Work required.
Wherever the line with "Click the circled left arrow icon" sits in the listing below, transcribe from it up to and including the line with "Task: Click the Stereotype label text", exactly, and leave the remaining lines out.

⟨

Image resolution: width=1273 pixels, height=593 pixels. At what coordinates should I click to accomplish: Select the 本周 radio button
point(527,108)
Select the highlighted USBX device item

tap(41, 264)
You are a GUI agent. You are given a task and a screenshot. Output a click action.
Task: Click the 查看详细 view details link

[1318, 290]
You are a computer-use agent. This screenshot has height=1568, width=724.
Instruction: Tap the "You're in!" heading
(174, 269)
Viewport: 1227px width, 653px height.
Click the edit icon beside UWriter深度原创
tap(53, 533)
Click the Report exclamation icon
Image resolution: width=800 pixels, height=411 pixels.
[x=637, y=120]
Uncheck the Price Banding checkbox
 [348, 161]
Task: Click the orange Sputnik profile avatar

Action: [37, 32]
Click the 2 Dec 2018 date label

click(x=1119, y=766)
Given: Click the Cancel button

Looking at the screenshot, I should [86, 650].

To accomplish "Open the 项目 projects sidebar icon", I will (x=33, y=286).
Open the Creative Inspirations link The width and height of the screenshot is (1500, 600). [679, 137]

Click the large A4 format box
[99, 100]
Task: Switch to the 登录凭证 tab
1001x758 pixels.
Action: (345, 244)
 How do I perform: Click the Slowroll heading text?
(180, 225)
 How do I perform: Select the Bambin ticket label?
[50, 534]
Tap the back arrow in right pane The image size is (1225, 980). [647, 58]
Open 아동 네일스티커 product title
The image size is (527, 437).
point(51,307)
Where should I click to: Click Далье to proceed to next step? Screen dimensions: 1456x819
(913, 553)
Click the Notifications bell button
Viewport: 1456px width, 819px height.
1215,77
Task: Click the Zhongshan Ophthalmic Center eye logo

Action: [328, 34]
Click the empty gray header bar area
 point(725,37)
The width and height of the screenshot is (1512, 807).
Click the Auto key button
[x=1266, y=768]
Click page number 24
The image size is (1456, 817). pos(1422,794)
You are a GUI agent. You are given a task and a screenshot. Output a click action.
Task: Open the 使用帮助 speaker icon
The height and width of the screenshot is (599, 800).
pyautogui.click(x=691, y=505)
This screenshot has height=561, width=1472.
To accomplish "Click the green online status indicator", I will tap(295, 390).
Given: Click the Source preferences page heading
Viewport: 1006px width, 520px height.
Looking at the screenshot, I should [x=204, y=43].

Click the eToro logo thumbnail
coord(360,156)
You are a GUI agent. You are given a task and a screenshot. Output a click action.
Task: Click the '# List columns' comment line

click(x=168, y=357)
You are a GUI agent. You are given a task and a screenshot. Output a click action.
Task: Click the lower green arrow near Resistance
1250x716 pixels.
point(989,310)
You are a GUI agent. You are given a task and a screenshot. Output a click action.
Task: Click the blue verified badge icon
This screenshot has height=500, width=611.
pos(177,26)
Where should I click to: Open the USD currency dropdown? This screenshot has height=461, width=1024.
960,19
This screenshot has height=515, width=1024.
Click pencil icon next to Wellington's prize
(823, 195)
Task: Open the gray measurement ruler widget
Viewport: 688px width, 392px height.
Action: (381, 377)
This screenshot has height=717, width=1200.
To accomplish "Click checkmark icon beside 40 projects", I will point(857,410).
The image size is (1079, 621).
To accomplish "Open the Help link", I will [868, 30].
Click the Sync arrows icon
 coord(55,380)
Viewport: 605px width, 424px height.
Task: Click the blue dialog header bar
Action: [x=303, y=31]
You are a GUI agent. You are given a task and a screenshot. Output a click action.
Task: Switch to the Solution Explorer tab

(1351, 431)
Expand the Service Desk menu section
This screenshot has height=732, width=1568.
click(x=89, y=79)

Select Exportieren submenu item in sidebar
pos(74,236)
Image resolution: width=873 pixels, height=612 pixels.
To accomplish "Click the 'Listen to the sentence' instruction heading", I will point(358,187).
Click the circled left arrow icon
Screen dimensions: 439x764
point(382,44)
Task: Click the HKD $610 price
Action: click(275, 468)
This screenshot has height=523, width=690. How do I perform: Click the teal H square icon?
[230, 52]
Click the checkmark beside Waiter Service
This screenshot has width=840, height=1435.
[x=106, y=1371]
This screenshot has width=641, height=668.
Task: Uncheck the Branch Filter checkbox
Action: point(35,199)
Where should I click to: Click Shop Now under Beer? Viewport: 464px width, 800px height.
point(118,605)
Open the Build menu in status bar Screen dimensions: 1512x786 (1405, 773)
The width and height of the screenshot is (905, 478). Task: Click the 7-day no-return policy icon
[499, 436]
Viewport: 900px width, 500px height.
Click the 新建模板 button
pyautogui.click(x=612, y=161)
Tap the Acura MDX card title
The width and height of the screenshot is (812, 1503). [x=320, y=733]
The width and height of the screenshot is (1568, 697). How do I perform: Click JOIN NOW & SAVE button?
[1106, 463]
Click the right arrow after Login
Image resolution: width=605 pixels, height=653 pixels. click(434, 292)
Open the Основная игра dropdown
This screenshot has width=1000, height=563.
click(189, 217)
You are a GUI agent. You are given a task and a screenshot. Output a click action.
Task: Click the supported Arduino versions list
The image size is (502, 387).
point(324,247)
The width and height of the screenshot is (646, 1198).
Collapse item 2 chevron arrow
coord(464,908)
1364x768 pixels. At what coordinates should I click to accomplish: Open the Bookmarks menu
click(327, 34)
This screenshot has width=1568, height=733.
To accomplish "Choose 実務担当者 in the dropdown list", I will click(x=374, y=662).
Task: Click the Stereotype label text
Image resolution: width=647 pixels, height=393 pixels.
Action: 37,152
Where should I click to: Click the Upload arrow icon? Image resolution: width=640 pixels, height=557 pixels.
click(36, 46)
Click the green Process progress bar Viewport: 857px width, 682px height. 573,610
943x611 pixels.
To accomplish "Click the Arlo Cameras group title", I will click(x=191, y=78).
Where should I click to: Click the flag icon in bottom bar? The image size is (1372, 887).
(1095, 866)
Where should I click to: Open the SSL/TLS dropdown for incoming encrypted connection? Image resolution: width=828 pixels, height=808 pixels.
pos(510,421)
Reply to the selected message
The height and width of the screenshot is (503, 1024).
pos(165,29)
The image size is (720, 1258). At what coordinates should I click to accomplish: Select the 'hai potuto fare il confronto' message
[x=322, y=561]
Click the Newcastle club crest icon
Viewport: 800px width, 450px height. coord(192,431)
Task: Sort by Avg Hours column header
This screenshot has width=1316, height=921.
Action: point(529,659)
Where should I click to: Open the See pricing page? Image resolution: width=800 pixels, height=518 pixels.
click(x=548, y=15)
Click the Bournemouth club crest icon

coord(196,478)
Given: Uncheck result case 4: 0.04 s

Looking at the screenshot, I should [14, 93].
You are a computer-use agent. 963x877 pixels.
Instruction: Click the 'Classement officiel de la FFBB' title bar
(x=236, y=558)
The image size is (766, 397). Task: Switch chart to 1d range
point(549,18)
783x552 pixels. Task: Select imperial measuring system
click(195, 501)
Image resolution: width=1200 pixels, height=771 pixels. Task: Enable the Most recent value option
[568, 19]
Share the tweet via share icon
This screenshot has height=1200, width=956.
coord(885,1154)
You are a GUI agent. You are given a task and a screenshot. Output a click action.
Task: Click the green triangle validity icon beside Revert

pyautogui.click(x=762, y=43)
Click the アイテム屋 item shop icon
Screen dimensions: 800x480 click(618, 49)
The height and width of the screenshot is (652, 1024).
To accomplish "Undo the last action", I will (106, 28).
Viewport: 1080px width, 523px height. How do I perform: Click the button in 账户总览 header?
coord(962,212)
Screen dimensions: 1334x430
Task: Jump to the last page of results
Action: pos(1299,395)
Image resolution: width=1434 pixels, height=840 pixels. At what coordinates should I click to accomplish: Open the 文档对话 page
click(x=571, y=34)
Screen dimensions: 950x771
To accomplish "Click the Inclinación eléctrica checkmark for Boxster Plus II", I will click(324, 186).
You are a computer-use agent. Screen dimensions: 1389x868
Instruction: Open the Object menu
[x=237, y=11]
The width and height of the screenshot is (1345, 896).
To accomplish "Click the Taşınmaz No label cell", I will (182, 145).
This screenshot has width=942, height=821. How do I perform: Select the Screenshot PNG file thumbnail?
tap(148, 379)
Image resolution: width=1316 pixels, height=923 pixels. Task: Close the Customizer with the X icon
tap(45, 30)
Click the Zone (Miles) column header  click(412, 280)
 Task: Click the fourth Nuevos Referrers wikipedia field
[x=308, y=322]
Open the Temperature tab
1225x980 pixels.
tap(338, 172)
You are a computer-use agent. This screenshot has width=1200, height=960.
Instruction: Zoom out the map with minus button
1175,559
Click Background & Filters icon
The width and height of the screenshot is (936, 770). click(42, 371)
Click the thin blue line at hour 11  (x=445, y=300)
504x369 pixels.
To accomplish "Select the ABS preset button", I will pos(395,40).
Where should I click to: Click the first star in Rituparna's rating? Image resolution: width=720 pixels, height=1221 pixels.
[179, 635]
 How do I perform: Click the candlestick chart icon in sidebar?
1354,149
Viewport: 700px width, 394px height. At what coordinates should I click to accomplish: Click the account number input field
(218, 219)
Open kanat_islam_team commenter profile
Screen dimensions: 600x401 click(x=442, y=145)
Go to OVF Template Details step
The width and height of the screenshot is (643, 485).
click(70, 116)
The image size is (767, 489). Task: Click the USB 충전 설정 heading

⟩

Exercise solution.
Click the circled left arrow icon
Screen dimensions: 439x764
point(382,44)
Task: Click the HKD $610 price
Action: click(275, 468)
This screenshot has height=523, width=690. How do I perform: Click the teal H square icon?
[230, 52]
Click the checkmark beside Waiter Service
This screenshot has width=840, height=1435.
[x=106, y=1371]
This screenshot has width=641, height=668.
Task: Uncheck the Branch Filter checkbox
Action: point(35,199)
Where should I click to: Click Shop Now under Beer? Viewport: 464px width, 800px height.
point(118,605)
Open the Build menu in status bar Screen dimensions: 1512x786 (1405, 773)
The width and height of the screenshot is (905, 478). Task: Click the 7-day no-return policy icon
[499, 436]
Viewport: 900px width, 500px height.
Click the 新建模板 button
pyautogui.click(x=612, y=161)
Tap the Acura MDX card title
The width and height of the screenshot is (812, 1503). [x=320, y=733]
The width and height of the screenshot is (1568, 697). How do I perform: Click JOIN NOW & SAVE button?
[1106, 463]
Click the right arrow after Login
Image resolution: width=605 pixels, height=653 pixels. click(434, 292)
Open the Основная игра dropdown
This screenshot has width=1000, height=563.
click(189, 217)
You are a GUI agent. You are given a task and a screenshot. Output a click action.
Task: Click the supported Arduino versions list
The image size is (502, 387).
point(324,247)
The width and height of the screenshot is (646, 1198).
Collapse item 2 chevron arrow
coord(464,908)
1364x768 pixels. At what coordinates should I click to accomplish: Open the Bookmarks menu
click(327, 34)
This screenshot has width=1568, height=733.
To accomplish "Choose 実務担当者 in the dropdown list", I will click(x=374, y=662).
Task: Click the Stereotype label text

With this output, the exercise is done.